GC memory requirements are too pessimistic with the copying collector when using a lot of compact/large/pinned objects
Summary
I think the logic that decides how much memory we need at the end of a GC in rts/sm/GC.c
is too pessimistic.
It assumes that all live data is copyable and therefore needs a 2x overhead. But even when using the copying collector, we have things on the heap that don't get moved, eg, compact, large and pinned blocks.
Current behaviour
Currently we calculate the memory requirement by scaling the live block size by a factor that is influenced by the RTS's F
and Fd
flags and the garbage collector type.
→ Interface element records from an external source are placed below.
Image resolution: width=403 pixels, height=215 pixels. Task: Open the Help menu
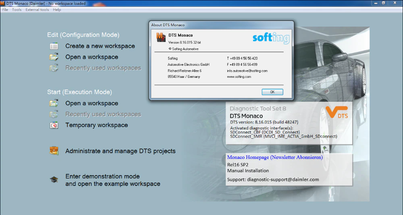[57, 10]
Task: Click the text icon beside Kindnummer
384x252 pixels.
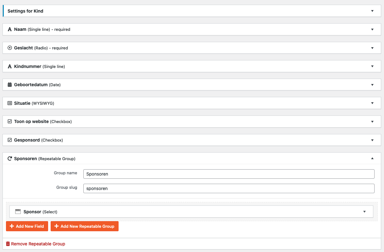Action: tap(10, 66)
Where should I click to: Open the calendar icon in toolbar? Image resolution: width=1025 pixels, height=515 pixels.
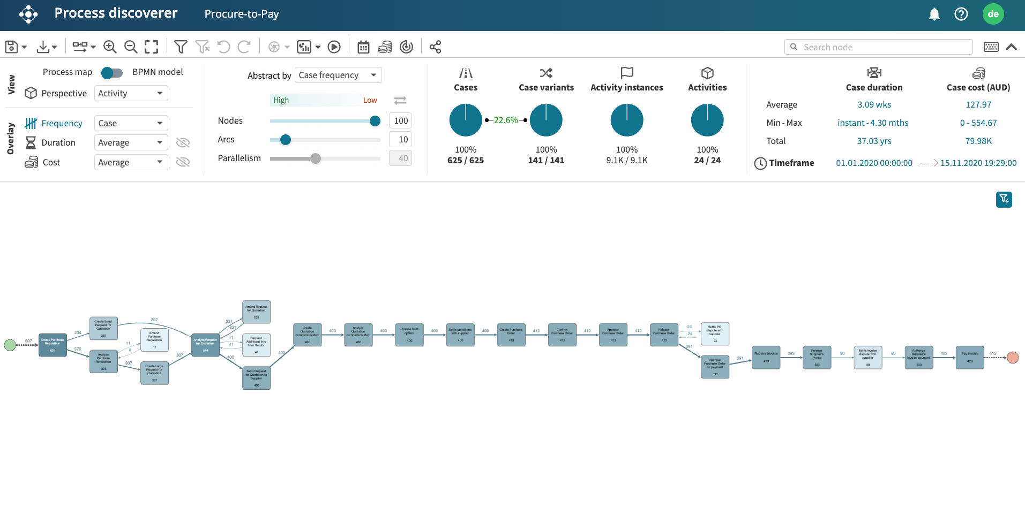click(363, 47)
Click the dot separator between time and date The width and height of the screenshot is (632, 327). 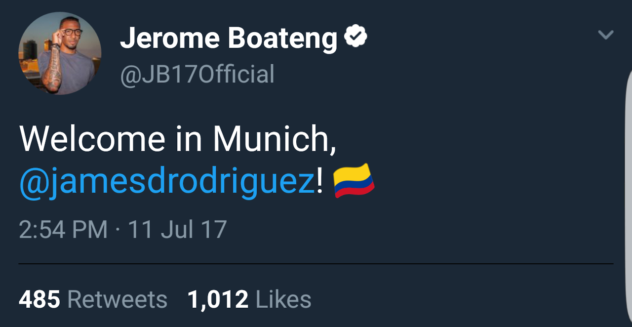click(x=118, y=230)
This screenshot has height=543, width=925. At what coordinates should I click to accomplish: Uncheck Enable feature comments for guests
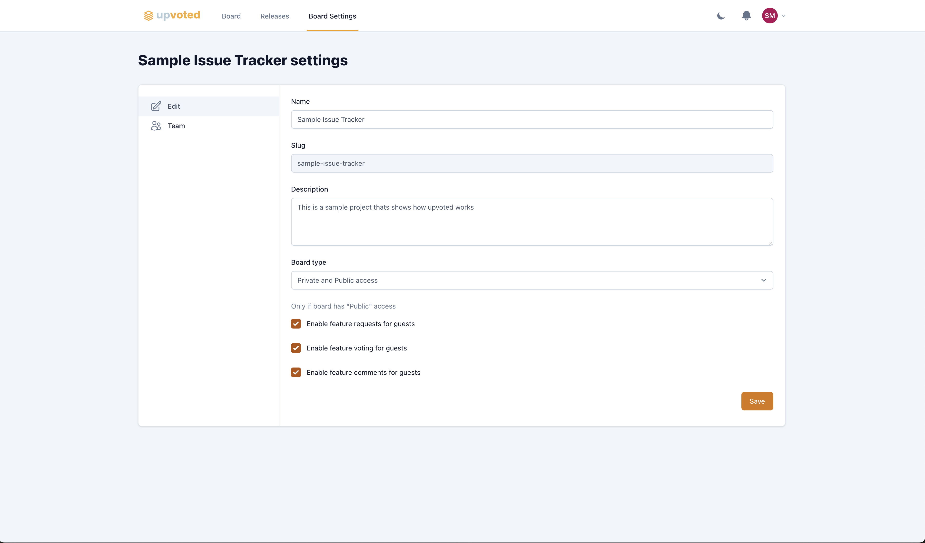296,372
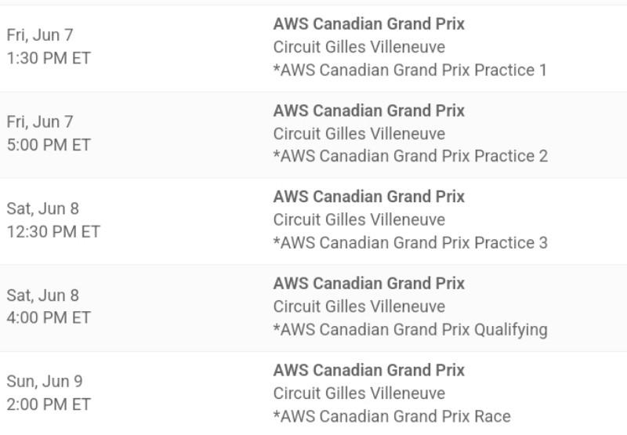Select the Fri, Jun 7 1:30 PM row
627x435 pixels.
[314, 49]
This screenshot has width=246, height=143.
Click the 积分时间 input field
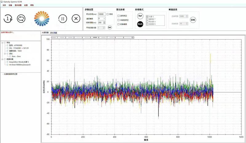[x=101, y=14]
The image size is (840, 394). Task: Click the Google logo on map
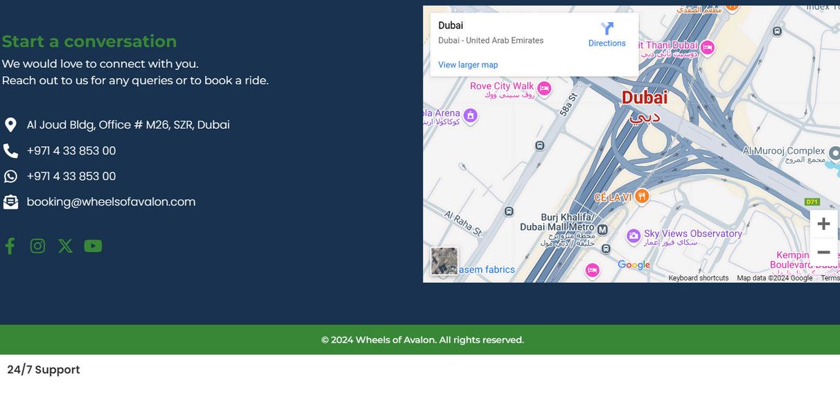point(633,265)
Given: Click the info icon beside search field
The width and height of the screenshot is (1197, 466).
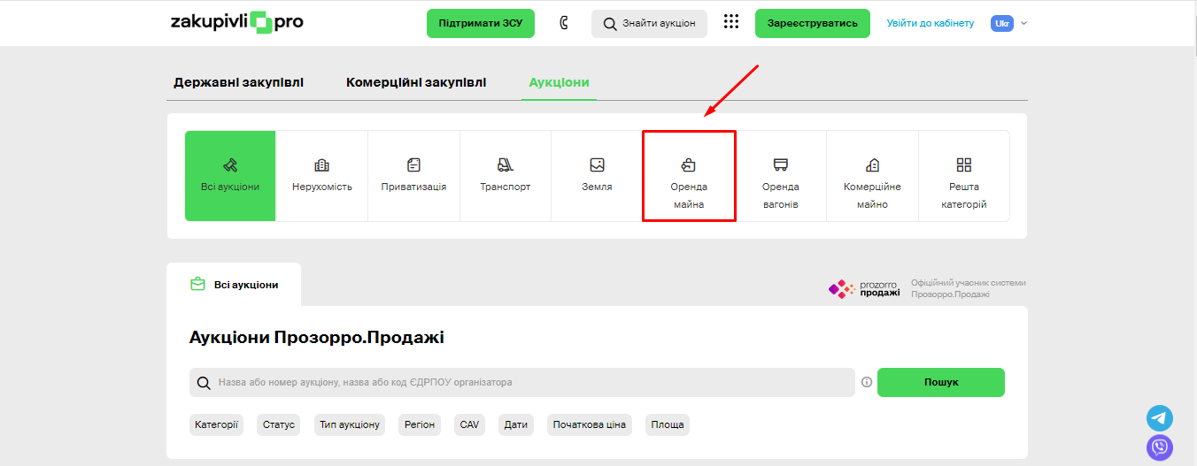Looking at the screenshot, I should coord(867,383).
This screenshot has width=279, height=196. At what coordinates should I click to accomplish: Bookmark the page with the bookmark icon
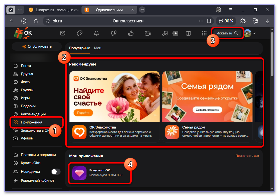tap(209, 21)
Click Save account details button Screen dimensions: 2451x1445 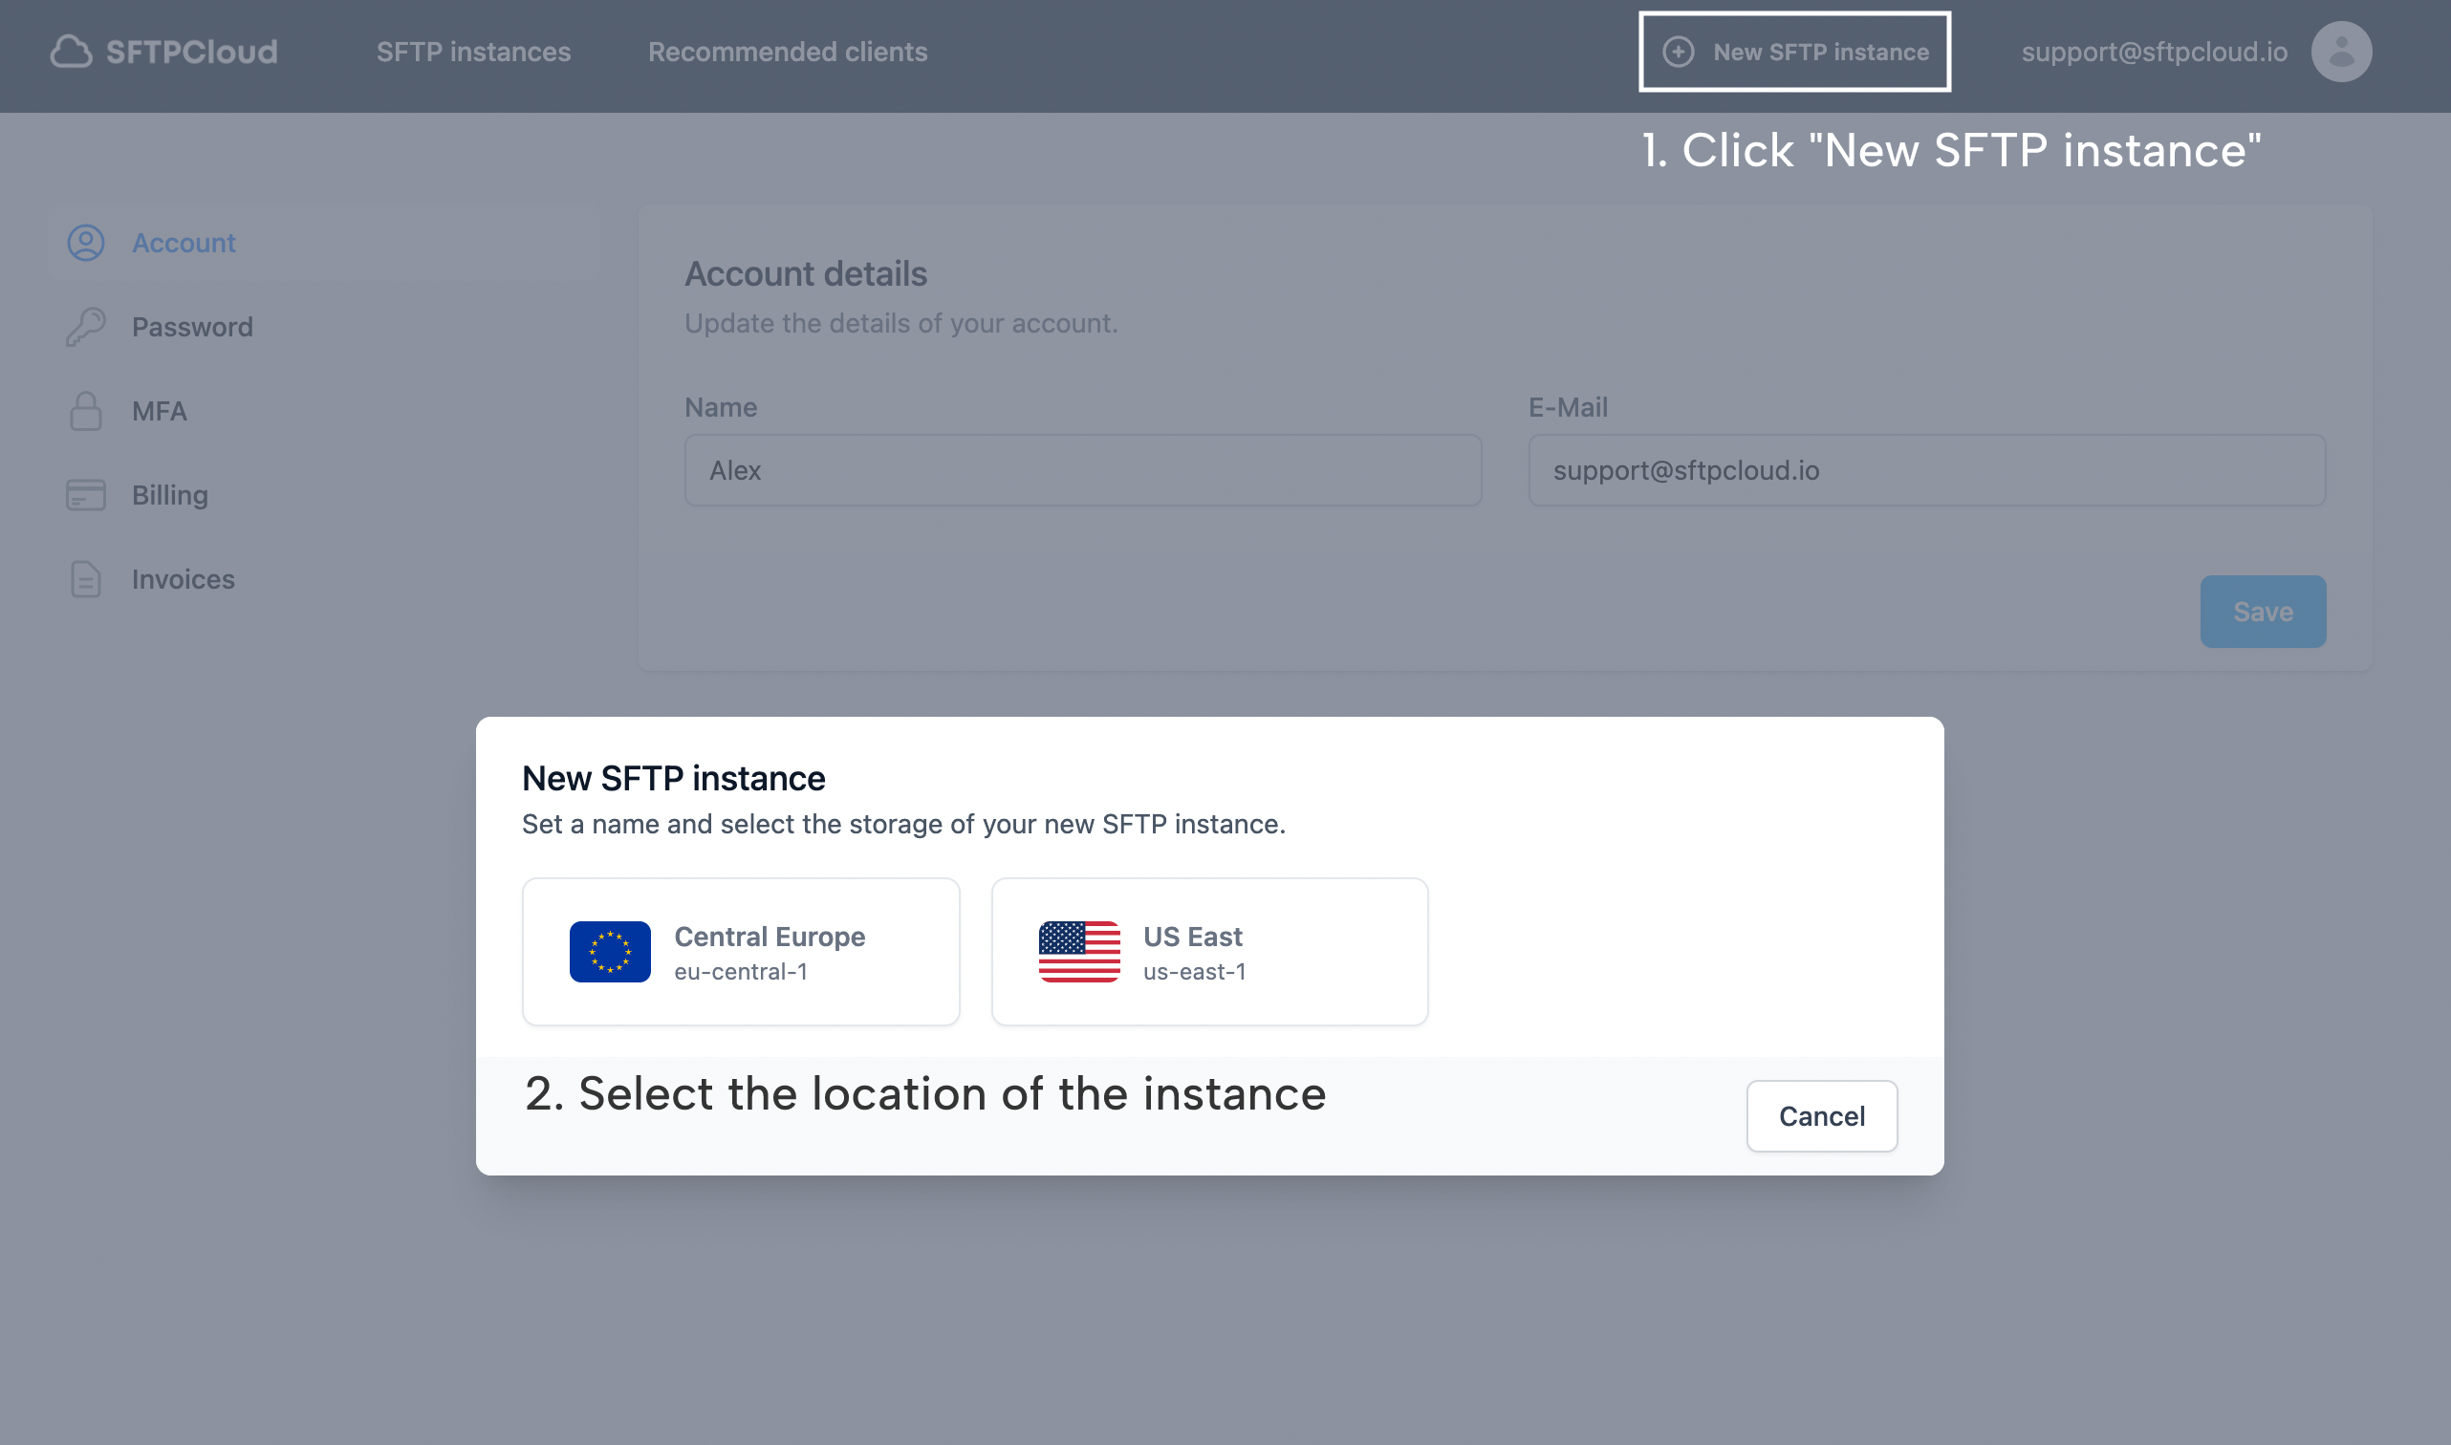(x=2262, y=609)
If we are using the copying collector then the baseline is 2, and for the non-moving or compacting collector we have 1.2.
This means that if say we have a heap that consists of 1GB of normal data and 4GB of compact/large objects, then we'd need at least (1 + 4) * (2 + F)
GB memory. Yet, the 2x overhead should only apply to the data that can be copied, so really we should be able to get away with (1 * 2 + 4 * 1.2) * F
.
Most Haskell applications won't suffer from this as the percentage of the heap taken up by large/compact objects is probably quite small, but especially if you are using compact objects heavily it's quite likely that they'd make up a large part of your heap.
Suggested behaviour
Irrespective of the collector in use, split the heap into moving and non-moving parts and apply the appropriate factor for each, ie, 2x for the moving part, and 1.2x for the non-moving part (though maybe this could go lower? not sure why we are using this precise number). This wouldn't change anything for the non-moving gc as the moving part of the heap would always be empty.